## Seitentext
——
Reisebericht


Festung der Stille


Veröffentlicht am 01.12.2000 von Dagmar Kluthe in der Kategorie Europa.
Schlagworte: Einsamkeit, Kloster, Stille, Südtirol, Wandern.


Nonnen 2

Gesucht hatte ich absolute Ruhe. Stattdessen klopft es heftig an meine Zimmertür: ”Gelobt sei Jesus Christus!” Die Uhr zeigt halb sechs: das Morgengebet. Schnell in Hose und Pullover geschlüpft, haste ich im Schein des Hoflichts über das bucklige Kopfsteinpflaster zur Klosterkirche. Während des Gebets registriere ich mit Erleichterung ein verstohlenes Gähnen. Auch andere sind schlaftrunken. Wieder in meinem Zimmer, falle ich kopfschüttelnd zurück ins Bett.

Auszeit im Kloster Säben: der Hektik des Alltags entfliehen, raus aus der Welt der Zwänge. In aller Ruhe wieder zu sich selbst finden. So hatte ich mir das vorgestellt. Und nun dieser straffe Terminkalender: Morgengebet um 5.30 Uhr, um 7.30 Uhr läuten schon wieder die Glocken zur Heiligen Messe. Paarweise kommen die Schwestern aus der Sakristei, verbeugen sich vor dem Altar, gehen lautlos zu den Chorstühlen, deren düsteres Knarren fast unheimlich klingt. Meist sind die Augen auf den Boden gerichtet, nur gelegentlich streift ein scheuer Blick über die Besucher des Gottesdienstes. Gregorianische Gesänge füllen den Raum, die in ihren ungewohnt hohen Tonlagen etwas sehr Melodisches haben. Sie erzeugen eine Atmosphäre der Unendlichkeit, die mich wie ein seidener Schal umfasst und für Minuten in eine andere Welt entführt. Beim Frühstück finde ich die bekannte Welt wieder. Da treffen sich alle, die hier ein paar Tage Entspannung finden wollen – und die die exponierte Lage dieser Abtei anlockte. Denn keiner, der über den Brennerpass nach Süden fährt, kann diesen Felsen oberhalb des Städtchens Klausen übersehen.
——
## Rohdaten
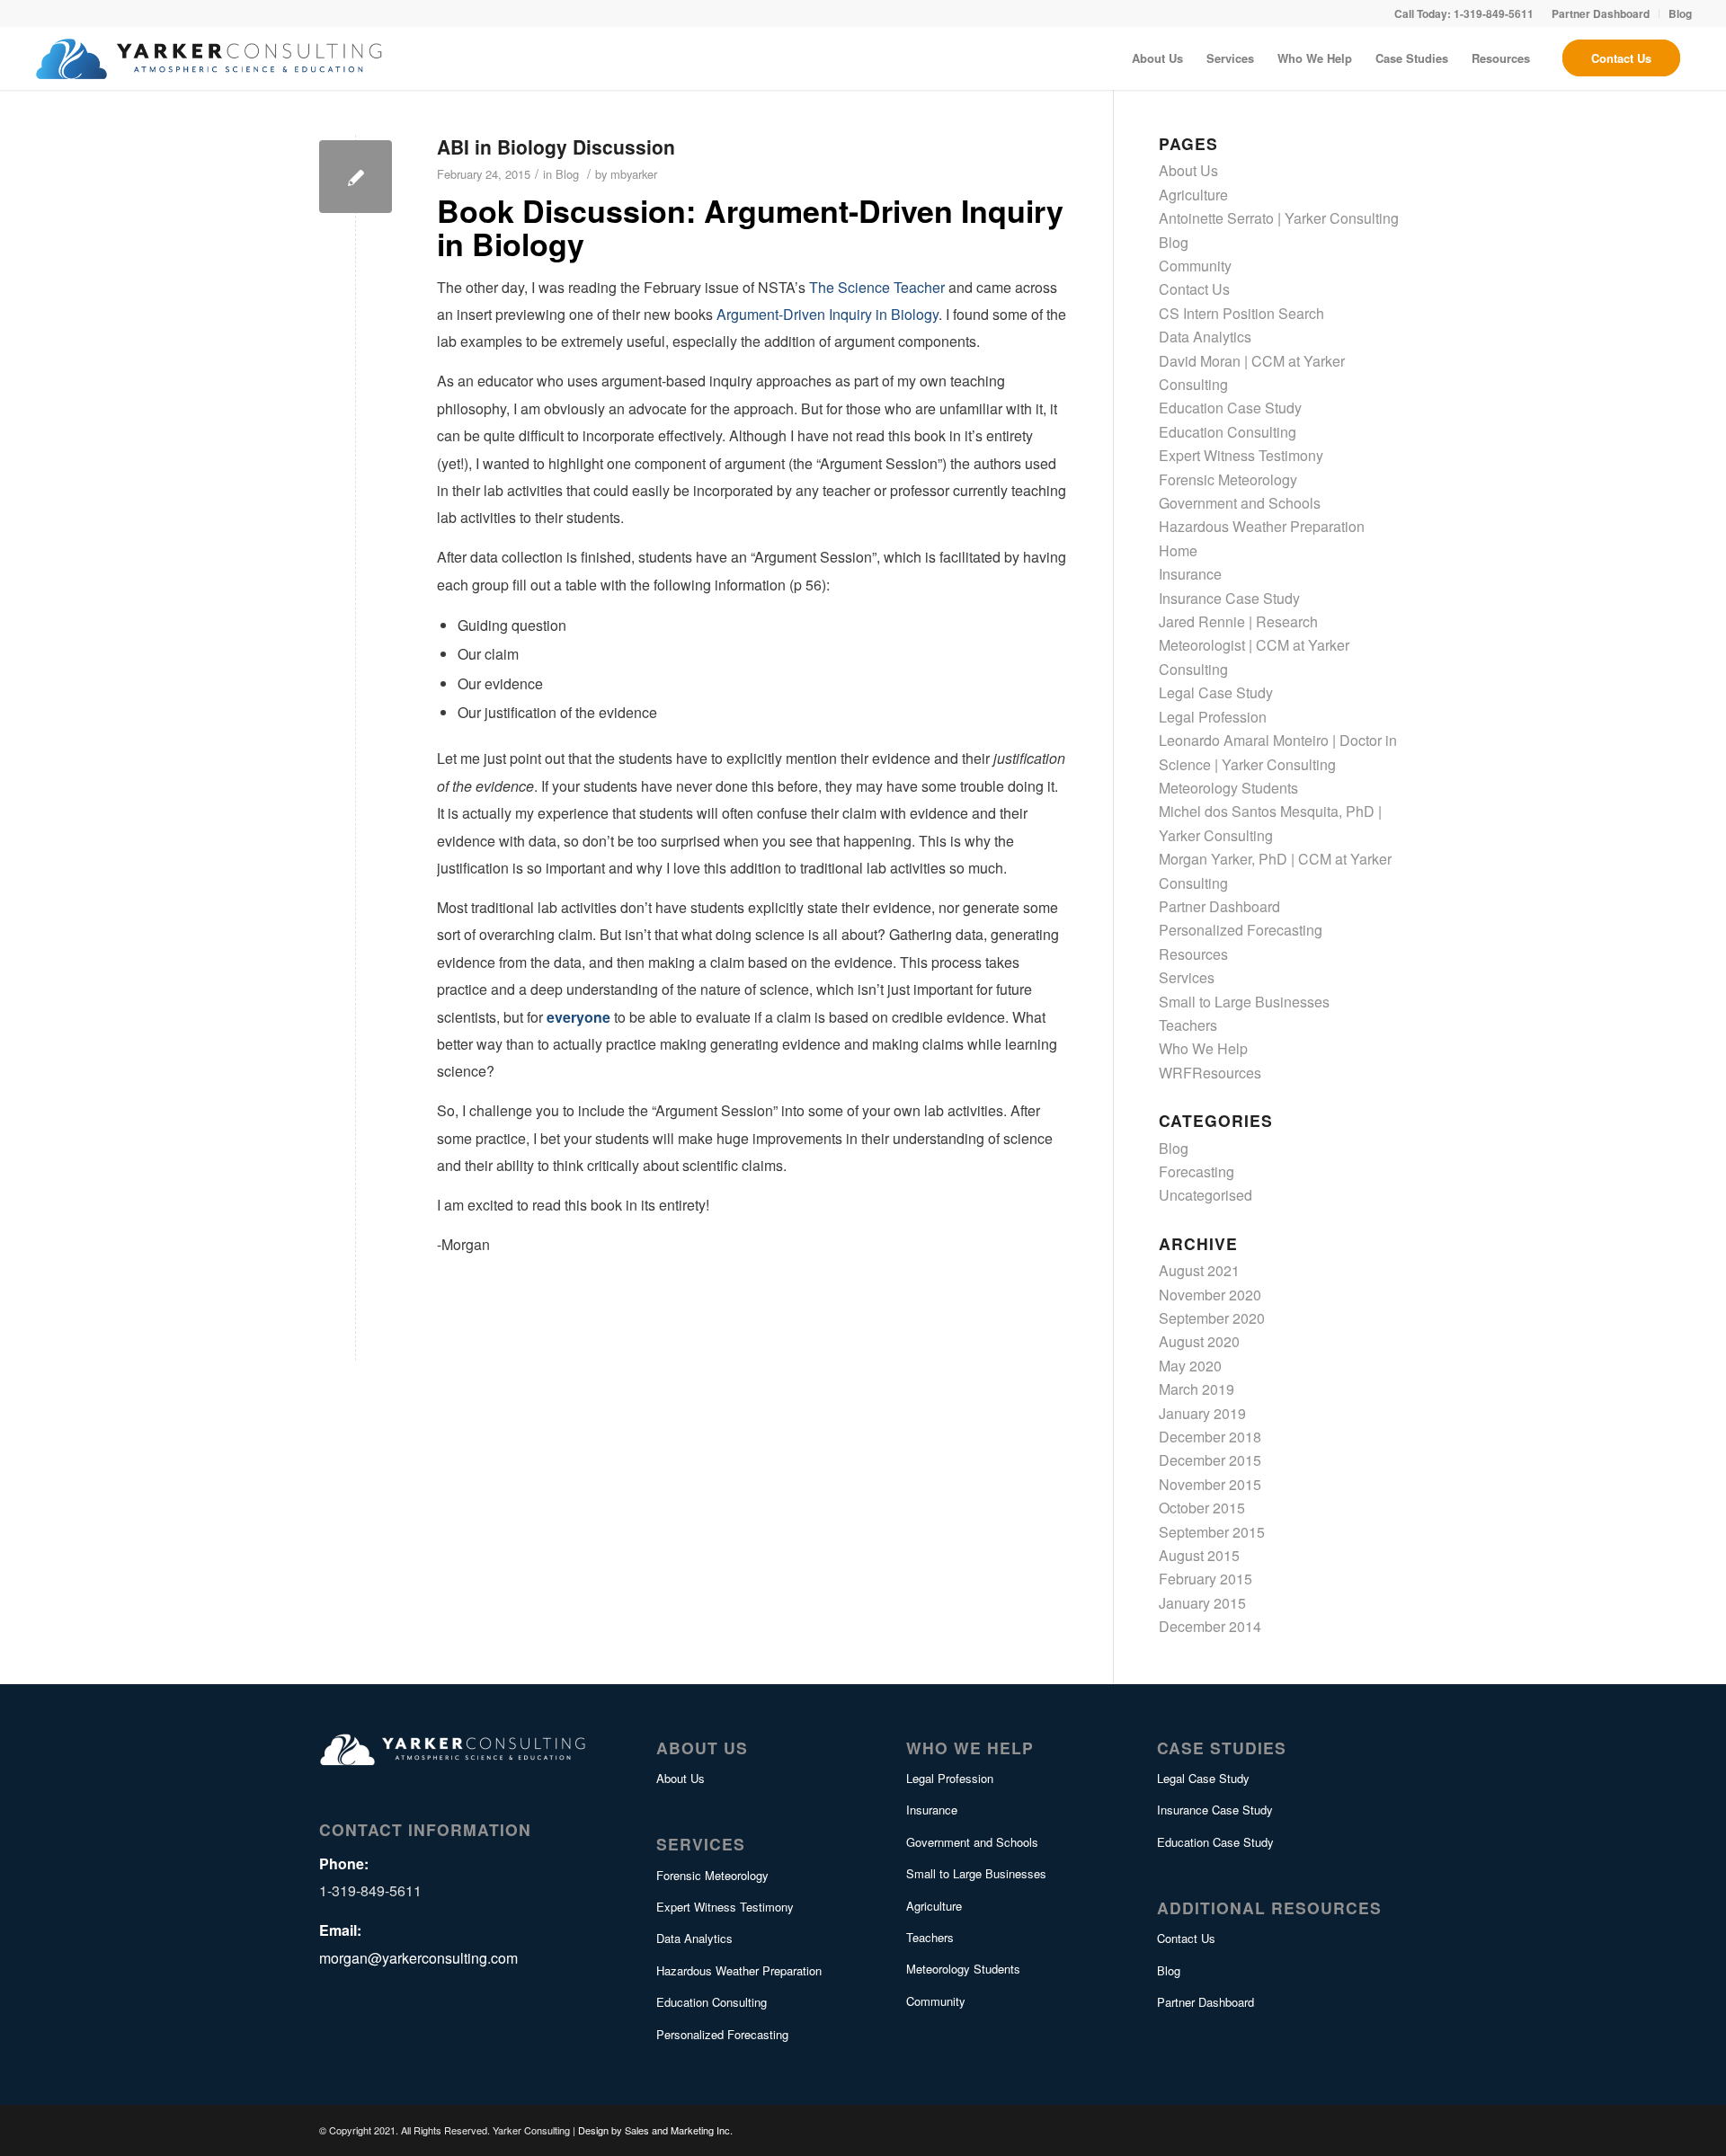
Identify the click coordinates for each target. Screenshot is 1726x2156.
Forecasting (1196, 1171)
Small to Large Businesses (1244, 1001)
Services (1186, 977)
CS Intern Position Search (1241, 313)
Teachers (1188, 1025)
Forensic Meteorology (1228, 479)
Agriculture (1193, 194)
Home (1178, 550)
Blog (567, 173)
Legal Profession (1213, 716)
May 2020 (1190, 1365)
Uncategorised (1205, 1194)
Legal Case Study (1216, 692)
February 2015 (1205, 1578)
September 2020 (1212, 1318)
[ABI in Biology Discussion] (355, 176)
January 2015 (1202, 1603)
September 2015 (1212, 1532)
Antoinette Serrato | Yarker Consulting (1279, 218)
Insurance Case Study (1229, 598)
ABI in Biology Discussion (556, 146)
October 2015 (1202, 1507)
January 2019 (1202, 1413)
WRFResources (1210, 1072)
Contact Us (1194, 289)
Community (1195, 265)
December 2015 (1210, 1460)
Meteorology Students (1228, 787)
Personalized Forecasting (1240, 929)
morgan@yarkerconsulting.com (418, 1957)
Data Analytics (1205, 336)
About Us (1188, 170)
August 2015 (1199, 1555)
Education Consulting (1227, 431)
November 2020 (1210, 1294)
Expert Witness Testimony (1241, 455)
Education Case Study (1230, 407)
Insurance (1190, 573)
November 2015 (1210, 1484)
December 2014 (1210, 1626)
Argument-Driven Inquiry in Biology (827, 314)
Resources (1193, 954)
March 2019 (1196, 1389)
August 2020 (1199, 1341)
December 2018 (1210, 1436)
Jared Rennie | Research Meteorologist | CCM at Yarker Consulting (1254, 645)
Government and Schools (1240, 502)
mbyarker (633, 173)
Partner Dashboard (1219, 906)
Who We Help (1203, 1048)
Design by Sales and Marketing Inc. (655, 2130)
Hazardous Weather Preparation (1262, 526)
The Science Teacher (877, 287)
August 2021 (1199, 1270)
——
## Anforderungen
Kopieren Sie aus dem Reisebericht über das Kloster Säben wortgetreu den Abschnitt, der bei „Schlagworte: Einsamkeit, Kloster, Stille, Südtirol, Wandern.“ beginnt und bei „zurück ins Bett.“ endet.

## Richtige Lösung
Schlagworte: Einsamkeit, Kloster, Stille, Südtirol, Wandern.


Nonnen 2

Gesucht hatte ich absolute Ruhe. Stattdessen klopft es heftig an meine Zimmertür: ”Gelobt sei Jesus Christus!” Die Uhr zeigt halb sechs: das Morgengebet. Schnell in Hose und Pullover geschlüpft, haste ich im Schein des Hoflichts über das bucklige Kopfsteinpflaster zur Klosterkirche. Während des Gebets registriere ich mit Erleichterung ein verstohlenes Gähnen. Auch andere sind schlaftrunken. Wieder in meinem Zimmer, falle ich kopfschüttelnd zurück ins Bett.